▶ _Data supplied_
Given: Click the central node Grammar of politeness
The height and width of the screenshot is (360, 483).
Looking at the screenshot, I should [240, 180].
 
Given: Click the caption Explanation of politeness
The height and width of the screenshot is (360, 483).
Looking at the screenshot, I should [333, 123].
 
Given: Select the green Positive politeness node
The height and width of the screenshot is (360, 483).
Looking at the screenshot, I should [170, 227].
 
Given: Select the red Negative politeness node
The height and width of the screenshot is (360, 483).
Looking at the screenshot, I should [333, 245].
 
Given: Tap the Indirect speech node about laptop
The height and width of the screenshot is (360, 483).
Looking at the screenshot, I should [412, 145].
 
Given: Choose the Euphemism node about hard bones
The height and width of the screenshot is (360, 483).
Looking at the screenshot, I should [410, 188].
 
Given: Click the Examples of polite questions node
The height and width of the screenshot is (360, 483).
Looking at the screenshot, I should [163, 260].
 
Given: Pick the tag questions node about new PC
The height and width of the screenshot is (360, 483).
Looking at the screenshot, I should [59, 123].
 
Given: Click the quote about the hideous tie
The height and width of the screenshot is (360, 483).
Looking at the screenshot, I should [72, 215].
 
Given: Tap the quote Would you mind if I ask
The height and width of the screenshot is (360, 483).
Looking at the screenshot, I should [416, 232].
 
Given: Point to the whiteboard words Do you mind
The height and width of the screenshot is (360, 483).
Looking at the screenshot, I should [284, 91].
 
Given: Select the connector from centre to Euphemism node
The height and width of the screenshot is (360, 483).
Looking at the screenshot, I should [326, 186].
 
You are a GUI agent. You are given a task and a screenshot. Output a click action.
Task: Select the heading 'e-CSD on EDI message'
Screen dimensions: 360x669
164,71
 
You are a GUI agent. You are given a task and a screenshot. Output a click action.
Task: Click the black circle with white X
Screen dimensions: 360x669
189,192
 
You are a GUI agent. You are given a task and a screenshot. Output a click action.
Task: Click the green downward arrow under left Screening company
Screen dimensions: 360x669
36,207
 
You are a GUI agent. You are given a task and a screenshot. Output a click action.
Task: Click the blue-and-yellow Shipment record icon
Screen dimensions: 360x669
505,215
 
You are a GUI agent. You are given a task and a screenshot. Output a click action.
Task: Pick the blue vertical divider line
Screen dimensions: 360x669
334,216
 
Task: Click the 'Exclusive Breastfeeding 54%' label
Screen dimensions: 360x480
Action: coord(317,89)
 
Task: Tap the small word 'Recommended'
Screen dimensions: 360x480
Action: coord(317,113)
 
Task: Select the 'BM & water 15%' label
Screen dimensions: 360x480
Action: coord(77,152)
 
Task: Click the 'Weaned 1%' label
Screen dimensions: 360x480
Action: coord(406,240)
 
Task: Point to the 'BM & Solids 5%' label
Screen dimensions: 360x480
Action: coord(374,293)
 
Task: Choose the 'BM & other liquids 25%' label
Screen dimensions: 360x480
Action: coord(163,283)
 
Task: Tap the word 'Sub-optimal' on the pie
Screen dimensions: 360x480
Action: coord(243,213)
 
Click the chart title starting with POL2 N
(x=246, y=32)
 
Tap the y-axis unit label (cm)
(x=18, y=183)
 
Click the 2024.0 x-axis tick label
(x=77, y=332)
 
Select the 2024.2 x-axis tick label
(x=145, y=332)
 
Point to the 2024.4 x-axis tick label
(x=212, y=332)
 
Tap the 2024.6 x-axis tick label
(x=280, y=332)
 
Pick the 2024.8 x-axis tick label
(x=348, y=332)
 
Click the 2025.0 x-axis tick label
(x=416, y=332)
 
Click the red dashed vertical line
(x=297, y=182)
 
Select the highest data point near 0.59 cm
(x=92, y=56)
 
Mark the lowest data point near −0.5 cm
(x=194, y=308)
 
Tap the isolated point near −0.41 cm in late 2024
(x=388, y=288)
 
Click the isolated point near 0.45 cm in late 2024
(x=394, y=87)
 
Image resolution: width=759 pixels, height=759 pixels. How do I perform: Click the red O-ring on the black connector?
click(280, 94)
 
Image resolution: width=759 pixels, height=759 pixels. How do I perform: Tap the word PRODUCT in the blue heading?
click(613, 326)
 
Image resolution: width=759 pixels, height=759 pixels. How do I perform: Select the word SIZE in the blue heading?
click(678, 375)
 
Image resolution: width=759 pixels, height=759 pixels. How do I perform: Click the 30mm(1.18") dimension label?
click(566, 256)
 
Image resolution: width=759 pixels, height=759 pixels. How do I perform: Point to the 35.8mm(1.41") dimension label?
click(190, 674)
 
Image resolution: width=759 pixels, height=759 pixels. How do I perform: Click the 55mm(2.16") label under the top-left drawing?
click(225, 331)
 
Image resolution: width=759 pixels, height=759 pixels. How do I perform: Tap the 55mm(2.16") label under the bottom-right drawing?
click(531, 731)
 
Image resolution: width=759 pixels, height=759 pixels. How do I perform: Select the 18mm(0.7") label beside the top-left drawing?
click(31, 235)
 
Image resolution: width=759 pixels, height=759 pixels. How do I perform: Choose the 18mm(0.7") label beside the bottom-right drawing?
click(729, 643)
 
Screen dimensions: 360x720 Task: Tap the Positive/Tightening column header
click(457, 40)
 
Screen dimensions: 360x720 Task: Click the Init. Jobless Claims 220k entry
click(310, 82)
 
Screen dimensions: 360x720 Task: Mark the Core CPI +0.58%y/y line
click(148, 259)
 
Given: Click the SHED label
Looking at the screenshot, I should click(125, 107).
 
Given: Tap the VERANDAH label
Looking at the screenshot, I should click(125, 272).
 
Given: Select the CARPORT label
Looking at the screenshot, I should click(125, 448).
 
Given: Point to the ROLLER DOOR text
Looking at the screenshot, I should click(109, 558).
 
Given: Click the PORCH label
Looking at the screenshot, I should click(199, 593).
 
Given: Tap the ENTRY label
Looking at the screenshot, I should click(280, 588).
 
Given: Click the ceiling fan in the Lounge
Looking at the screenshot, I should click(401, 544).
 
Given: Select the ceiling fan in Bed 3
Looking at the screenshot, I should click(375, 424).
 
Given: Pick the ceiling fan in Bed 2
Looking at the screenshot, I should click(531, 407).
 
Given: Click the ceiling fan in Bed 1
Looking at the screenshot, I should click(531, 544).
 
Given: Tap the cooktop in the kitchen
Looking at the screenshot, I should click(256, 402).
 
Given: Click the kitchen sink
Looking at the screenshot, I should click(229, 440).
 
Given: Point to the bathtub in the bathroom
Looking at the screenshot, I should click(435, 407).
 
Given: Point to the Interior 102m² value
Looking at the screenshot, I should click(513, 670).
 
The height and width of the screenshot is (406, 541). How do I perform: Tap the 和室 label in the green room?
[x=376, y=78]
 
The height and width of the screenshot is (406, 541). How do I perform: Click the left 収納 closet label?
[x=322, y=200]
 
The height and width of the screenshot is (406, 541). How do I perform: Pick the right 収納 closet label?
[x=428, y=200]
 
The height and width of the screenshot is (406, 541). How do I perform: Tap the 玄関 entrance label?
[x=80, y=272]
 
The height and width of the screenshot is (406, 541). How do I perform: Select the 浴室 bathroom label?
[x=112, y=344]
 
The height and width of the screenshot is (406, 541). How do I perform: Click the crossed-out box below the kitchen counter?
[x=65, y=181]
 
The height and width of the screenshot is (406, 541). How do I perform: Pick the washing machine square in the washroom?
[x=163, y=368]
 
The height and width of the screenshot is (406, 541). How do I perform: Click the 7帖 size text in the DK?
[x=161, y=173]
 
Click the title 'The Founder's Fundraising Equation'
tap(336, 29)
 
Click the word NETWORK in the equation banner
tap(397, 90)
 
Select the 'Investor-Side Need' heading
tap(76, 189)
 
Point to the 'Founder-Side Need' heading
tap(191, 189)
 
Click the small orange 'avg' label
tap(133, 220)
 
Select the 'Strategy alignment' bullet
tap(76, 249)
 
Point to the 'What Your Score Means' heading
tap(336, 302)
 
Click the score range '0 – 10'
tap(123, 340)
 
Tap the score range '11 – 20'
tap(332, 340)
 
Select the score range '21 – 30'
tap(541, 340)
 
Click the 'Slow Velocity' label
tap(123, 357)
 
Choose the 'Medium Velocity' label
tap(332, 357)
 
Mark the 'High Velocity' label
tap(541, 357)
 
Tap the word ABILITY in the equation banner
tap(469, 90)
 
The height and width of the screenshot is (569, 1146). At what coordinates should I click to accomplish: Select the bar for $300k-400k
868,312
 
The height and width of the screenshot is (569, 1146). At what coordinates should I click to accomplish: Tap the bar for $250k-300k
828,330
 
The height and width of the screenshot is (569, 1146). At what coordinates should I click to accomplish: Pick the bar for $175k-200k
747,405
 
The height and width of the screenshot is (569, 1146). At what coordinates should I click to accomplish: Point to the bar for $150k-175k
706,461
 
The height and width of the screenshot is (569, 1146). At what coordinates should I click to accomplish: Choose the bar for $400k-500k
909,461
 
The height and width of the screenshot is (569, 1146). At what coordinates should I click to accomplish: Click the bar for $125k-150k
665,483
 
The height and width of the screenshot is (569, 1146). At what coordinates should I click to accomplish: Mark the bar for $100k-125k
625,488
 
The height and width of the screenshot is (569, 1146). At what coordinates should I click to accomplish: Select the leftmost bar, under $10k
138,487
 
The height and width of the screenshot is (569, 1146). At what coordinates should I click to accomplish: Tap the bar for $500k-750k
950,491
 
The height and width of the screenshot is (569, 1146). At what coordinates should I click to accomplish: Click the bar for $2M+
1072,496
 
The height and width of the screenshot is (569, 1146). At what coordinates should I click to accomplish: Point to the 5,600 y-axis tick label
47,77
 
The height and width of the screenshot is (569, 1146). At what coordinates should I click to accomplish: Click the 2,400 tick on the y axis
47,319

▶ _What is being asked_
Copy out, word for word, the stretch of the entries from the very first line through the line containing "Looking at the screenshot, I should [170, 227].".

▶ _Full response_
Given: Click the central node Grammar of politeness
The height and width of the screenshot is (360, 483).
Looking at the screenshot, I should [240, 180].
 
Given: Click the caption Explanation of politeness
The height and width of the screenshot is (360, 483).
Looking at the screenshot, I should [333, 123].
 
Given: Select the green Positive politeness node
The height and width of the screenshot is (360, 483).
Looking at the screenshot, I should [170, 227].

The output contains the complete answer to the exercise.